The best thing about The Old Man, the Sea and the PhD is that it’s very
short. I read it while travelling to the airport and waiting at the security check. It reads very
well and it’s packed with ideas. Each idea is presented using a parable which makes them very easy
to remember.
The last chapter likens the life of a PhD student to Hemingway’s The Old Man and The Sea, which
is where the name of the book comes from. I found this analogy the best and most memorable.
During my time in academia, I wanted to write similar thoughts in a blog post (or two) but I always
deleted what I wrote, since I didn’t believe that academia could be fixed and thus my drafts were pure
rants. The author is slightly more optimistic and tries to provide solutions, though he still admits
that the book is very negative about academia.
I think academia will never get fixed, since it’s stuck in a bad equilibrium, just like schools,
medicine, politics or airport security checks. We think academia is about science, schools are about
education, medicine is about health, politics about improving lives of ordinary people and
airport checks are about security. However, all of them are primarily about something else and the
stated purpose is at best a secondary side-effect.

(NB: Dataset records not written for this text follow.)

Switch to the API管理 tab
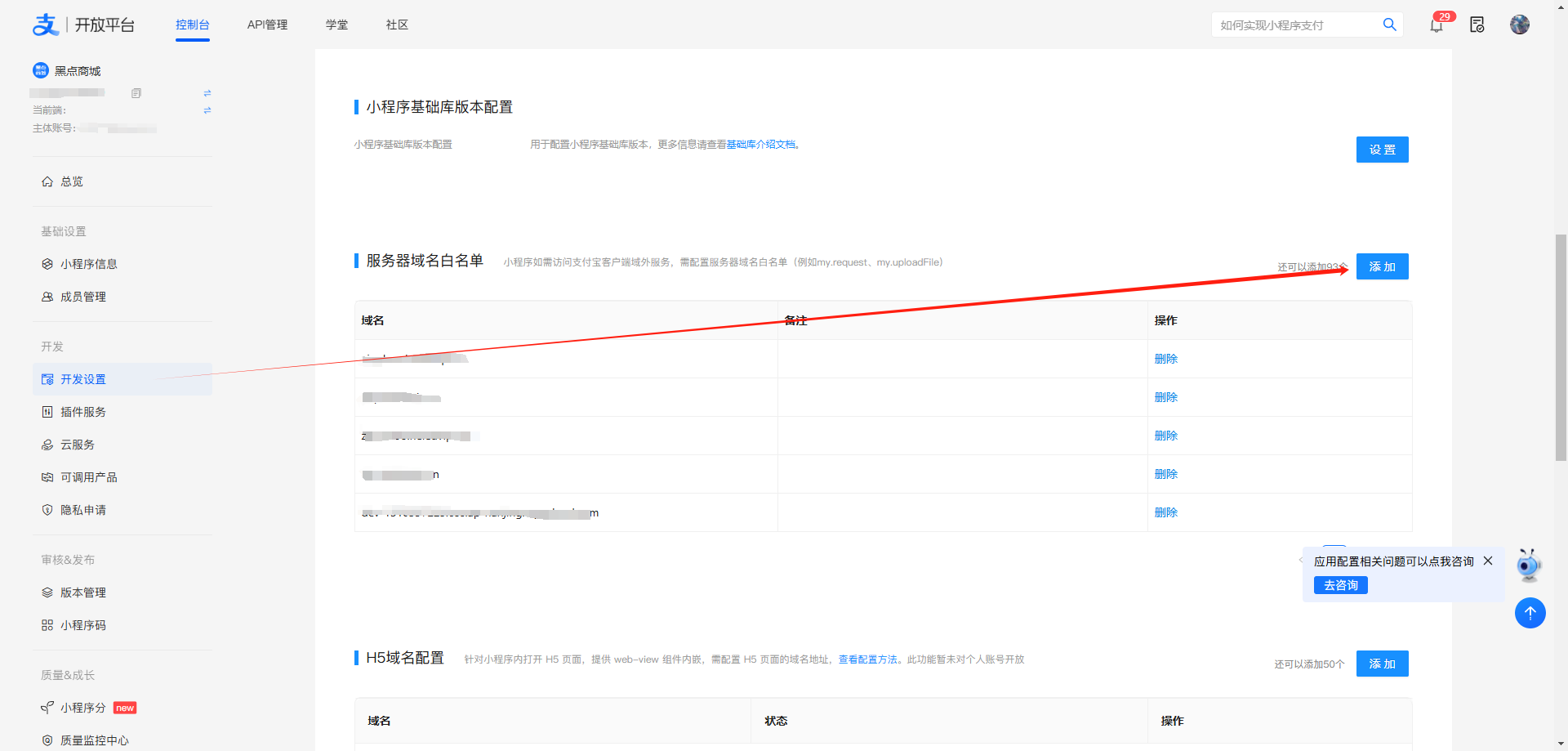 pyautogui.click(x=267, y=25)
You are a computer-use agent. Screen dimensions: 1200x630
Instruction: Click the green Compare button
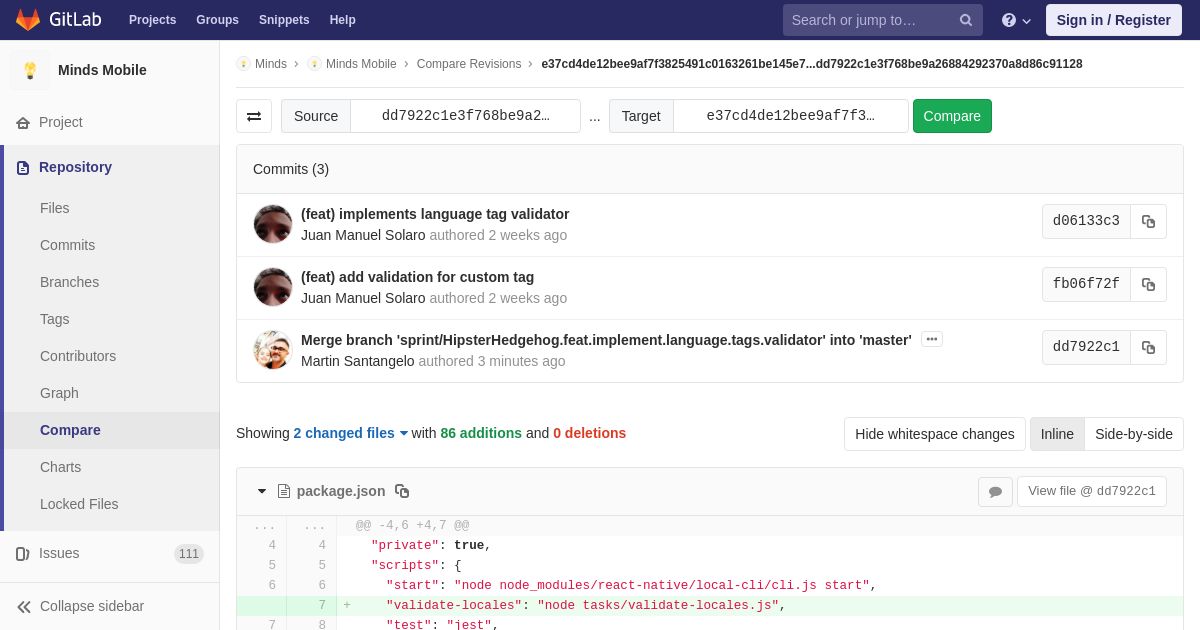[x=951, y=116]
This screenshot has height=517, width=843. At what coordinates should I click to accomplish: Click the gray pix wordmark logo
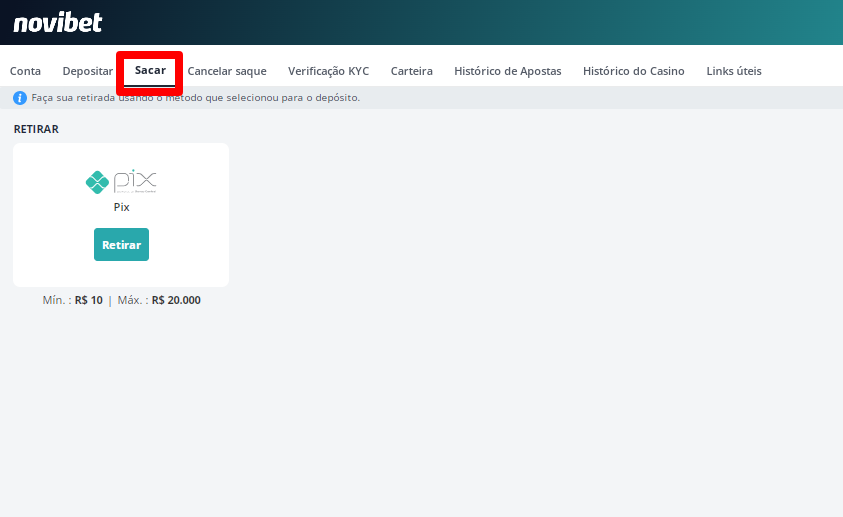pos(135,181)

The real issue with academia—in my opinion—is that it’s primary about academics gaining prestige
and status among other academics. Science ends up being a secondary side-effect of this process. The
author hints at it in the very last paragraph of the book but unfortunately doesn’t expand on the
idea. For this reason, I recommend complementing The Old Man, the Sea and the PhD with Elephant in The Brain by Kevin Simler and Robin Hanson. You’ll have a better understanding why the life of a
PhD student is as miserable as Martin Lukačišin describes it.
Note: this review has also been published on Amazon.